0316731986 Specialprice

No short review can do this book justice, given its dozens of characters and multiple narratives, let alone the shifts between intricate set-piece details and panoramic scenes of war and destruction. It is1864, the American Civil War, is raging, and Union General William Tecumseh Sherman’s army of 60,000 is on the march through the South. It is a brutal, scorched-earth campaign, accumulating freed slaves and white sympathisers along the way. The army is like a living beast, tentacles snaking this way and that. Through the violence and destruction, Doctorow presents us with a mosaic of characters from wildly different points of view.

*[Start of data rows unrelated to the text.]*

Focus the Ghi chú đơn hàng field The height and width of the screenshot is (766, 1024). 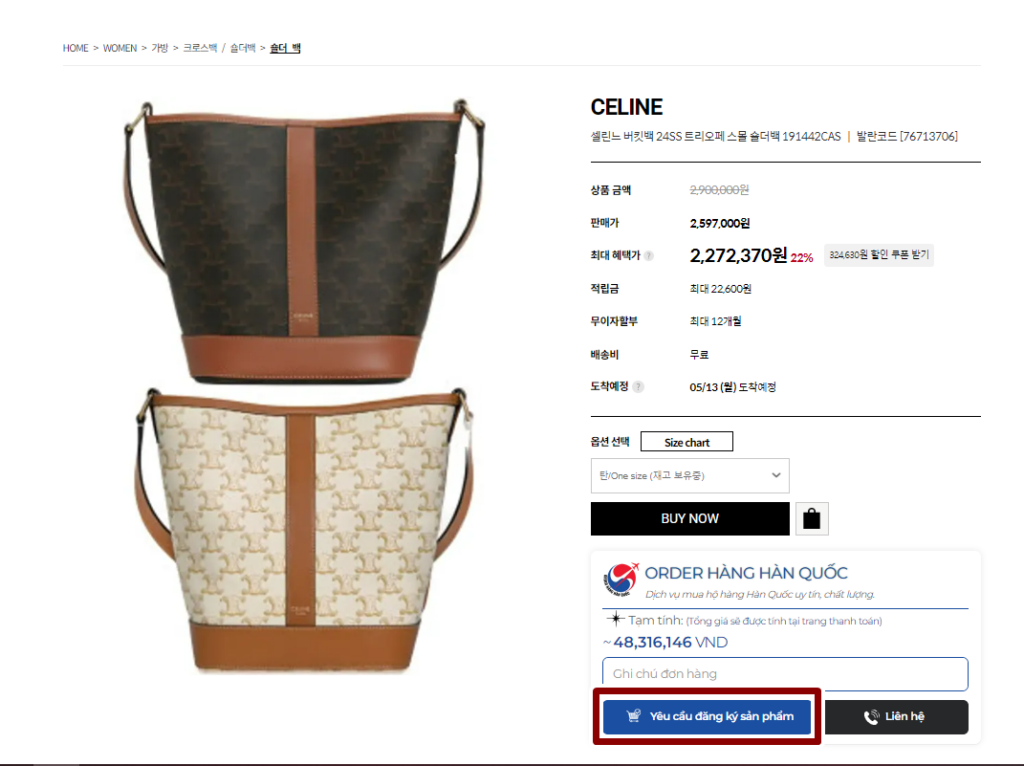click(785, 674)
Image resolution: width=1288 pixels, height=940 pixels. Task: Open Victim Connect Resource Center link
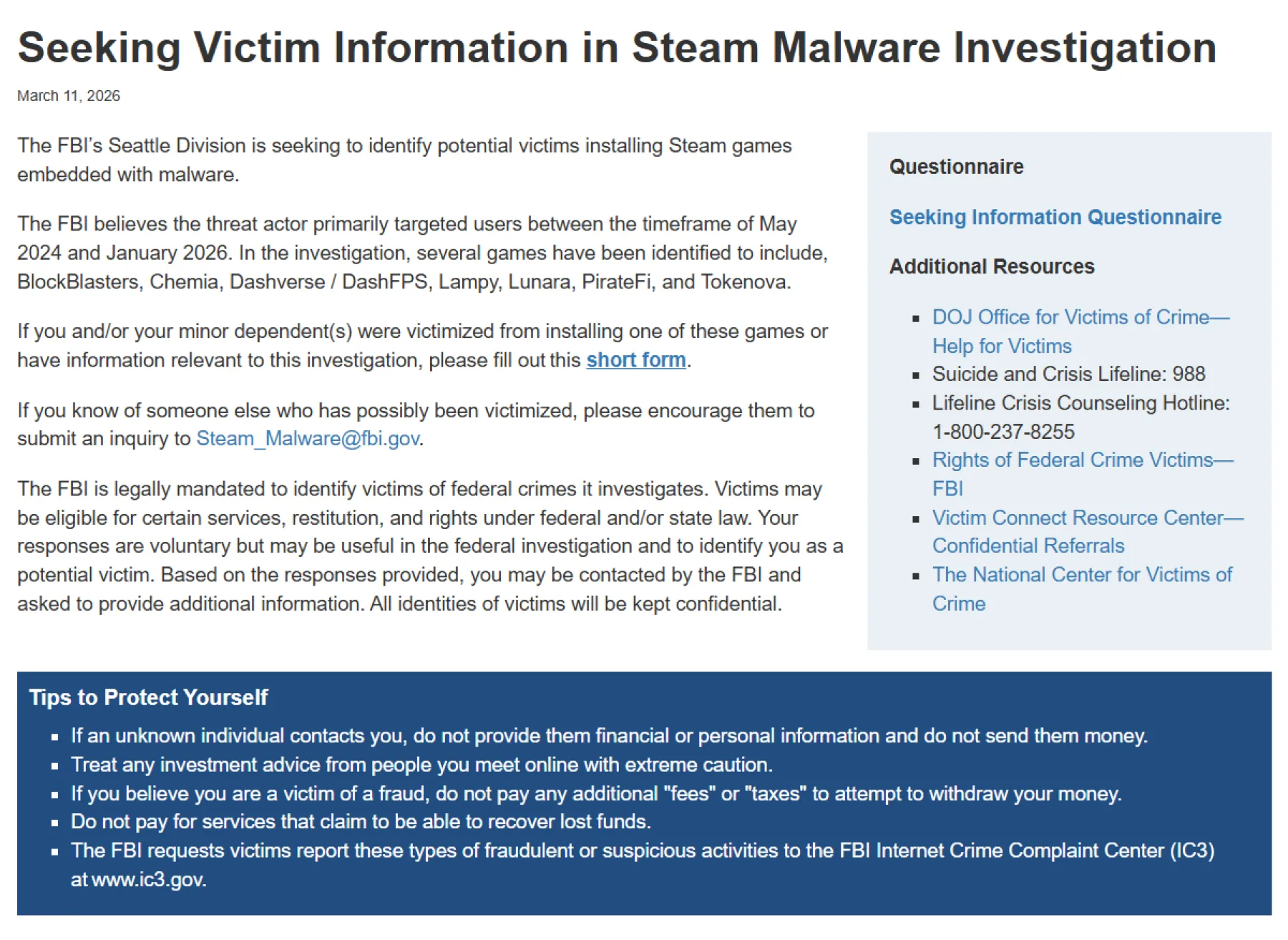pyautogui.click(x=1087, y=518)
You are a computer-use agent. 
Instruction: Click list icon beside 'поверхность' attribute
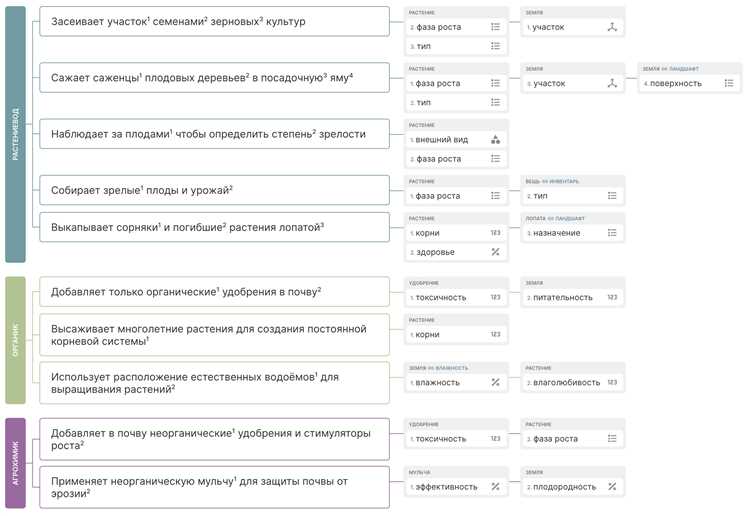728,83
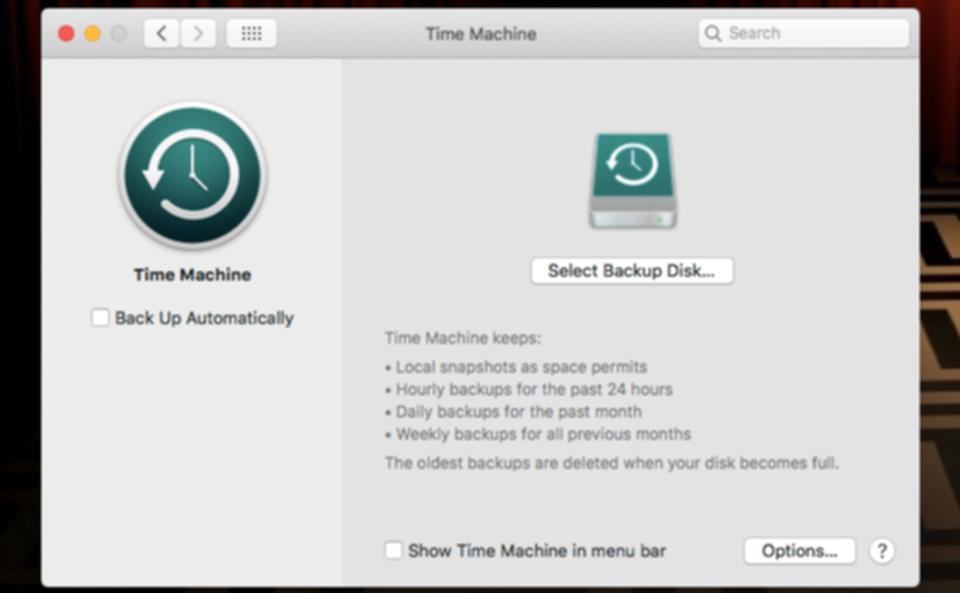960x593 pixels.
Task: Click the Time Machine label under the icon
Action: pyautogui.click(x=192, y=274)
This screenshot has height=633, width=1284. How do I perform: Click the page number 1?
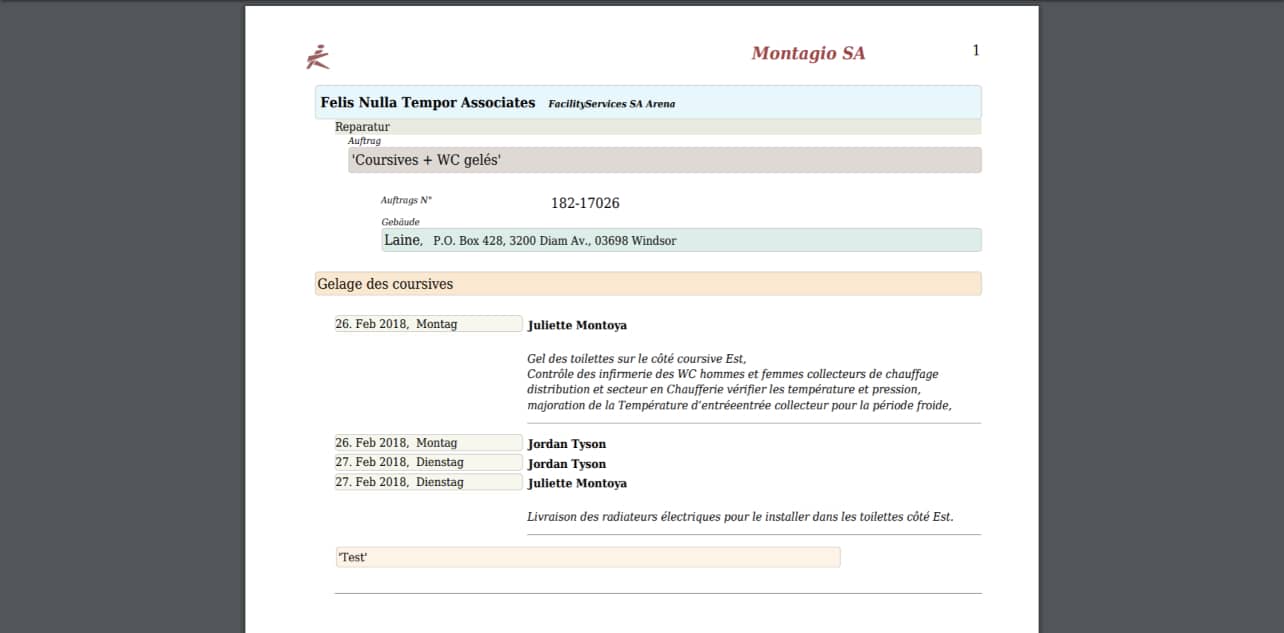976,50
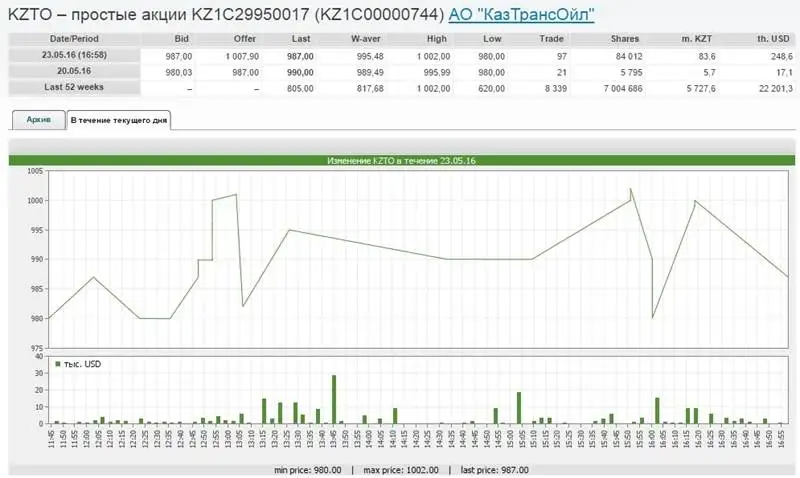Image resolution: width=800 pixels, height=478 pixels.
Task: Click the 7 004 686 shares cell
Action: coord(618,90)
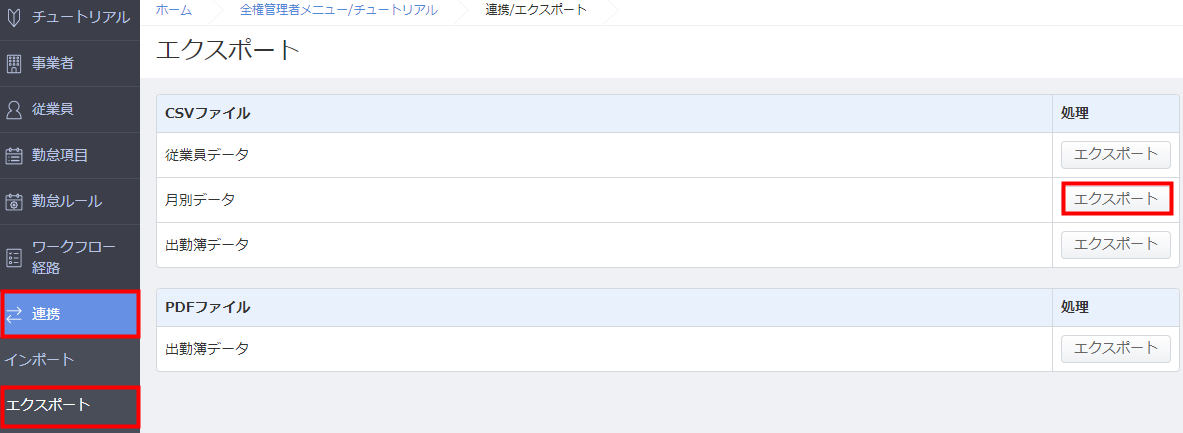Go to ホーム breadcrumb link
1183x433 pixels.
click(174, 10)
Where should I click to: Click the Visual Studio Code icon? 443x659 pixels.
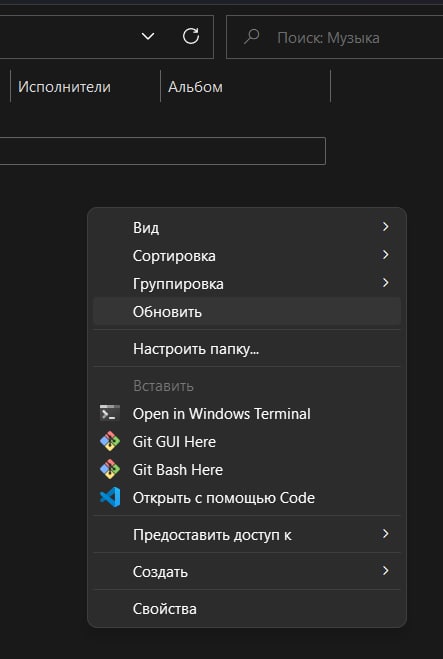pos(110,498)
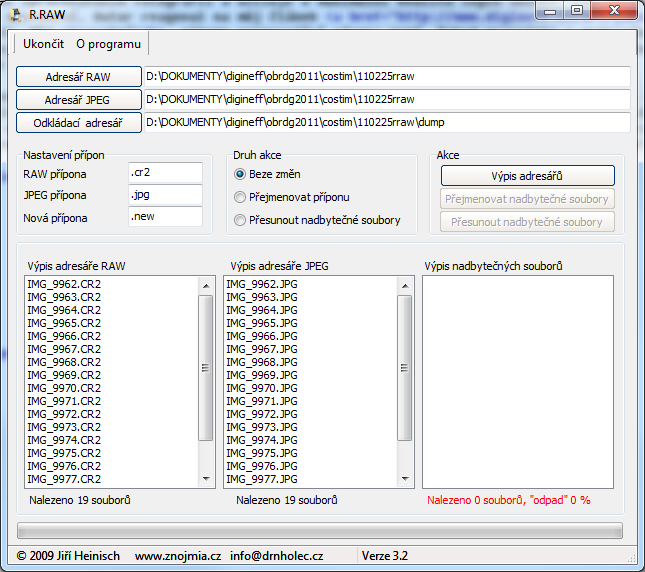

There is Pearl, the beautiful freed slave girl, mistaken by Sherman himself for a boy and taken in as a drummer; Wrede Sartorius, a clinical surgeon genius; Arly and Will, Rebel soldiers who change sides as the need arises; Emily Thompson, daughter of a Southern judge, are cast loose in the conflict. Sherman himself is masterfully drawn, a man all too aware of his responsibilities, wrestling with the good of ending slavery while destroying so much in the process. The March sticks close to history, so the uprooting of lives and societies is lent great weight. The march of Sherman’s army becomes such an all-consuming entity that the General wonders if he can ever experience feelings of such purpose again. Equal in scope and execution to Doctorow’s magnificent Ragtime, The March is one of the finest novels I have had the pleasure to read.